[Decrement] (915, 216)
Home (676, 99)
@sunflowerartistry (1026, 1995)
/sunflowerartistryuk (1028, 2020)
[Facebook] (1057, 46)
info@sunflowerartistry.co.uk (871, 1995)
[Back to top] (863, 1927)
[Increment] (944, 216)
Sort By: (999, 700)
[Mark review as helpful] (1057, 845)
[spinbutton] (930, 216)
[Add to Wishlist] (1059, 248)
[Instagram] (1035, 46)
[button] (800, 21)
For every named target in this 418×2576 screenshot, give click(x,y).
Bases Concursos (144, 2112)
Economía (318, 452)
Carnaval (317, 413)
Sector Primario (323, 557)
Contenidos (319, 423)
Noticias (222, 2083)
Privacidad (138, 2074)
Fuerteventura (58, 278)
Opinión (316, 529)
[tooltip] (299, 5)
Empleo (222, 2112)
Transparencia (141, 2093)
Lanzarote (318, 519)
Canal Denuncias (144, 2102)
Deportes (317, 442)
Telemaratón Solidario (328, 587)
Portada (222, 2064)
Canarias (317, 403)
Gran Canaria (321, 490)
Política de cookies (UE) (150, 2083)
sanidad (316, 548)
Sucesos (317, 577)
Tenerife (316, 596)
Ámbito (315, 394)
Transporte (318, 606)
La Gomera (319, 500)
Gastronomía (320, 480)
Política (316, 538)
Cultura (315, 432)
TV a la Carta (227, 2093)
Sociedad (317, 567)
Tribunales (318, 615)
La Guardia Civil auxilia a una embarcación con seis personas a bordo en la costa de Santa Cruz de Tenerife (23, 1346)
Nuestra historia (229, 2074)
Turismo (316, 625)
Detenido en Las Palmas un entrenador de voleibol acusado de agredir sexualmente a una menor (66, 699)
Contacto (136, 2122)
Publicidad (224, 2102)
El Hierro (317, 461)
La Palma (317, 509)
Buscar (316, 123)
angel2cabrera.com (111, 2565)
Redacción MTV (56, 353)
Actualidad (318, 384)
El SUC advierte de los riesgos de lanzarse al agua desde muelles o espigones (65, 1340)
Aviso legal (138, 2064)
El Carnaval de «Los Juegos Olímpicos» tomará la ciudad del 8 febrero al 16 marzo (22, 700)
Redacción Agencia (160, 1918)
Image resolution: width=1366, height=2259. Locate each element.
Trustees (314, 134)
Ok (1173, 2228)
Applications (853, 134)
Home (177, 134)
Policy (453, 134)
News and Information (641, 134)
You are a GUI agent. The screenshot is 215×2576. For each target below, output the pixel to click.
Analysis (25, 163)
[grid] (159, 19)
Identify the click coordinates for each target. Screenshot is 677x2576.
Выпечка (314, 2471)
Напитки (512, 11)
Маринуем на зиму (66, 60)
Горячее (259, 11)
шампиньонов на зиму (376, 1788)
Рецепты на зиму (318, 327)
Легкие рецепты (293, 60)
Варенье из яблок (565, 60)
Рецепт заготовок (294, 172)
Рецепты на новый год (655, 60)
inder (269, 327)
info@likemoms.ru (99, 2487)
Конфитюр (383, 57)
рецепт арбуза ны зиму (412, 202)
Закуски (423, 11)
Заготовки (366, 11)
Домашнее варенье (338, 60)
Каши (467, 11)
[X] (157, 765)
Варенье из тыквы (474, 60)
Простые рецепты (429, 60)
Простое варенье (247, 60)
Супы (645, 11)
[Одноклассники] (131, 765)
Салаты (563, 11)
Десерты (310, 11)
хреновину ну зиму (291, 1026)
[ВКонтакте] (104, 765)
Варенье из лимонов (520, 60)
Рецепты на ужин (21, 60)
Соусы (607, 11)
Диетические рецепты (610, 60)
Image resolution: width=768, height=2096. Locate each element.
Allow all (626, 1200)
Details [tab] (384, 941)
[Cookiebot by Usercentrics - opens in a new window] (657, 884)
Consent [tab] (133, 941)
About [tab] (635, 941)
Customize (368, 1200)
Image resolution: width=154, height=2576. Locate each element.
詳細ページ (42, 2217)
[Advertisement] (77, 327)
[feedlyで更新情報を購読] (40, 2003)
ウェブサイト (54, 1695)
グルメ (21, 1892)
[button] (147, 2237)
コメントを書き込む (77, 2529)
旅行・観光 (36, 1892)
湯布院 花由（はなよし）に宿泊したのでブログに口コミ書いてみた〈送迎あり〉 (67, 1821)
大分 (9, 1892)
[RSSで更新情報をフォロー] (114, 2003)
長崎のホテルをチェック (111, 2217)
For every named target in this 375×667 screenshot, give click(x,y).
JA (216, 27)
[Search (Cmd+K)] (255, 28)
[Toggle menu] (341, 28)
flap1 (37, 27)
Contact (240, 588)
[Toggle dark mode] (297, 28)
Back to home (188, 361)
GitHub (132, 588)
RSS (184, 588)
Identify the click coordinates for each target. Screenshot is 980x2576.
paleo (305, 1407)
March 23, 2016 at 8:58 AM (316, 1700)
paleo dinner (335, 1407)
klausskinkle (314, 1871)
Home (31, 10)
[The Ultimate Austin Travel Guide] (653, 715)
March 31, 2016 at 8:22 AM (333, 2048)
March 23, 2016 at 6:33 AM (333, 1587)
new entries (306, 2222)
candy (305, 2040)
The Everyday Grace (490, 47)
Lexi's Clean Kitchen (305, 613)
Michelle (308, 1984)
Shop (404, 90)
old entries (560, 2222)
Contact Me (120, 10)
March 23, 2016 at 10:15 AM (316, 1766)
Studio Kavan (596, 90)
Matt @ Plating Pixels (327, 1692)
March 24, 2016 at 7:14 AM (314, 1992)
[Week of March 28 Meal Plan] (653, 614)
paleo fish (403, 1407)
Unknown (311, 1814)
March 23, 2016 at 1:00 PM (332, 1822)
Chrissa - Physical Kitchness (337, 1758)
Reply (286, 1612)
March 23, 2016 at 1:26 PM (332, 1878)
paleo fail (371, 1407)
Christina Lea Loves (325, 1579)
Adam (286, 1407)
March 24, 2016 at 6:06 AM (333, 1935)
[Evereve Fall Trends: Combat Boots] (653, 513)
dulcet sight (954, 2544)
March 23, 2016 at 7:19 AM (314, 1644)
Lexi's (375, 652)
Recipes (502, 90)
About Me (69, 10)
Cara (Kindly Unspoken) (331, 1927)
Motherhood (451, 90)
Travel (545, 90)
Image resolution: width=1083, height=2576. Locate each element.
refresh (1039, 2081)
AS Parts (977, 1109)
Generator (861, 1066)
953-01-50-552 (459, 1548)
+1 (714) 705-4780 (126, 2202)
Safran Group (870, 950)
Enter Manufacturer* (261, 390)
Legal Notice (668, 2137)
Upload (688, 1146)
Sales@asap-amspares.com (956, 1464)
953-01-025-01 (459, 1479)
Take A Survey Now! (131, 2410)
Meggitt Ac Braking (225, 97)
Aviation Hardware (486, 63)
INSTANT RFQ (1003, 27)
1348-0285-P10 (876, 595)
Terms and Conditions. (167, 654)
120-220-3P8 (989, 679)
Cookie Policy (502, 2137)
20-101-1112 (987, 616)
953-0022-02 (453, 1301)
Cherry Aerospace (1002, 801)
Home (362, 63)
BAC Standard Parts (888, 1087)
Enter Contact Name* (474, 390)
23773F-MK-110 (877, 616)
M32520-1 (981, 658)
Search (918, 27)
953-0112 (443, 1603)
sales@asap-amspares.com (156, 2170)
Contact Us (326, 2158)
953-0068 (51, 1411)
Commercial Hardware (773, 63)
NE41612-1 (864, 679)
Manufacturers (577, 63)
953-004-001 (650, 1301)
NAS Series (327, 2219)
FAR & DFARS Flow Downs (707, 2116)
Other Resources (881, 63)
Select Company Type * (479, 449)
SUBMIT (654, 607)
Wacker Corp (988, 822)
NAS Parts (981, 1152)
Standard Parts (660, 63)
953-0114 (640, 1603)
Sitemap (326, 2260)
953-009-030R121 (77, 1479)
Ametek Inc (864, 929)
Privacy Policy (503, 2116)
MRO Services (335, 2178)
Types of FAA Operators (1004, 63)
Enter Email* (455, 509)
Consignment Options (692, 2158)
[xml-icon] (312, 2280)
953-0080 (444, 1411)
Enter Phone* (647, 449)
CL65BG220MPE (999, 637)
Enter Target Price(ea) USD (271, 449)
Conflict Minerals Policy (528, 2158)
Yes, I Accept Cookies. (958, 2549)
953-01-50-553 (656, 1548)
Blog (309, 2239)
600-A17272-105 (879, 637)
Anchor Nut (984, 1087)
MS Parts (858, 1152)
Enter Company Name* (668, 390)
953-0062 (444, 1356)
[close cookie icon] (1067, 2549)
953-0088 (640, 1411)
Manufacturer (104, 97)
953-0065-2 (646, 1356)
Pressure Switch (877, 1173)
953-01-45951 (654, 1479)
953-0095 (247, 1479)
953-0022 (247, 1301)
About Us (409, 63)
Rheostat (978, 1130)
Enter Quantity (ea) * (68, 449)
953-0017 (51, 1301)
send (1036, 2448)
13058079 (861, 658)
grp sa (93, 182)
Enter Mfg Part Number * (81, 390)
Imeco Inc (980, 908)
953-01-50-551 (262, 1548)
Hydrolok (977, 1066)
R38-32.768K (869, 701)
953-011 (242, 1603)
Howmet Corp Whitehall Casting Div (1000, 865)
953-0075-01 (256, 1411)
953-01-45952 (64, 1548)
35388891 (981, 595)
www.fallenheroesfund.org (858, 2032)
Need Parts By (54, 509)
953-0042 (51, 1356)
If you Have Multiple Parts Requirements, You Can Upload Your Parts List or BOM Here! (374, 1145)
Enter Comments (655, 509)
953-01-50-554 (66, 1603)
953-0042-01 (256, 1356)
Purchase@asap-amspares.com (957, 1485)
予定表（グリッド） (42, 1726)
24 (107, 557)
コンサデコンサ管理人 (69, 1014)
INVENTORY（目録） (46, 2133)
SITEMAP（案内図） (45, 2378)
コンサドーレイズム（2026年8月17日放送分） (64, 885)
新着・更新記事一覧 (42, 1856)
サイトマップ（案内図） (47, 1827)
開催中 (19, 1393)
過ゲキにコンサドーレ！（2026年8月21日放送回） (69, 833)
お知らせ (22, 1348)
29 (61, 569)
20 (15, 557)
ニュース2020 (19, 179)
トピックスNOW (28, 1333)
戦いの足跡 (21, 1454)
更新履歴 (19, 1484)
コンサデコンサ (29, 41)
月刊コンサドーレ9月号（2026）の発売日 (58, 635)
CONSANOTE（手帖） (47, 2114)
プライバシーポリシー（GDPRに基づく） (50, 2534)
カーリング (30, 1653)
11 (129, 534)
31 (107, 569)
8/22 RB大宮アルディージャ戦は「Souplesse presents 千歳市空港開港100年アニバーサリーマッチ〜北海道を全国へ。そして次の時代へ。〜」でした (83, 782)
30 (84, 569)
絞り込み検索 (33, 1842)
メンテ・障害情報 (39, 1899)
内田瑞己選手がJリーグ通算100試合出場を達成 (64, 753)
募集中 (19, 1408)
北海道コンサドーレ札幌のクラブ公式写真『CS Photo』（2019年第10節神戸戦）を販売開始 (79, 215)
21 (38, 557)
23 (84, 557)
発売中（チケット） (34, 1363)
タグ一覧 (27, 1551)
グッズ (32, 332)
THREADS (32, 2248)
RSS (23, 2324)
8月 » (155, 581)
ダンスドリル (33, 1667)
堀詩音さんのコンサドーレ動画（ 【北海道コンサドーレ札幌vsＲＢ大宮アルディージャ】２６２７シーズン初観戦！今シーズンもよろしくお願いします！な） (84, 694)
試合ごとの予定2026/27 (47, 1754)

_ _ _

*REQUIREMENT:*
Repeat exactly the lines above, starting with the first line of the records and finishing with the line holding "Горячее (259, 11)". Add no other line.

*ANSWER BOX:*
[Decrement] (915, 216)
Home (676, 99)
@sunflowerartistry (1026, 1995)
/sunflowerartistryuk (1028, 2020)
[Facebook] (1057, 46)
info@sunflowerartistry.co.uk (871, 1995)
[Back to top] (863, 1927)
[Increment] (944, 216)
Sort By: (999, 700)
[Mark review as helpful] (1057, 845)
[spinbutton] (930, 216)
[Add to Wishlist] (1059, 248)
[Instagram] (1035, 46)
[button] (800, 21)
For every named target in this 418×2576 screenshot, give click(x,y).
Bases Concursos (144, 2112)
Economía (318, 452)
Carnaval (317, 413)
Sector Primario (323, 557)
Contenidos (319, 423)
Noticias (222, 2083)
Privacidad (138, 2074)
Fuerteventura (58, 278)
Opinión (316, 529)
[tooltip] (299, 5)
Empleo (222, 2112)
Transparencia (141, 2093)
Lanzarote (318, 519)
Canal Denuncias (144, 2102)
Deportes (317, 442)
Telemaratón Solidario (328, 587)
Portada (222, 2064)
Canarias (317, 403)
Gran Canaria (321, 490)
Política de cookies (UE) (150, 2083)
sanidad (316, 548)
Sucesos (317, 577)
Tenerife (316, 596)
Ámbito (315, 394)
Transporte (318, 606)
La Gomera (319, 500)
Gastronomía (320, 480)
Política (316, 538)
Cultura (315, 432)
TV a la Carta (227, 2093)
Sociedad (317, 567)
Tribunales (318, 615)
La Guardia Civil auxilia a una embarcación con seis personas a bordo en la costa de Santa Cruz de Tenerife (23, 1346)
Nuestra historia (229, 2074)
Turismo (316, 625)
Detenido en Las Palmas un entrenador de voleibol acusado de agredir sexualmente a una menor (66, 699)
Contacto (136, 2122)
Publicidad (224, 2102)
El Hierro (317, 461)
La Palma (317, 509)
Buscar (316, 123)
angel2cabrera.com (111, 2565)
Redacción MTV (56, 353)
Actualidad (318, 384)
El SUC advierte de los riesgos de lanzarse al agua desde muelles o espigones (65, 1340)
Aviso legal (138, 2064)
El Carnaval de «Los Juegos Olímpicos» tomará la ciudad del 8 febrero al 16 marzo (22, 700)
Redacción Agencia (160, 1918)
Image resolution: width=1366, height=2259. Locate each element.
Trustees (314, 134)
Ok (1173, 2228)
Applications (853, 134)
Home (177, 134)
Policy (453, 134)
News and Information (641, 134)
You are a GUI agent. The screenshot is 215×2576. For each target below, output the pixel to click.
Analysis (25, 163)
[grid] (159, 19)
Identify the click coordinates for each target. Screenshot is 677x2576.
Выпечка (314, 2471)
Напитки (512, 11)
Маринуем на зиму (66, 60)
Горячее (259, 11)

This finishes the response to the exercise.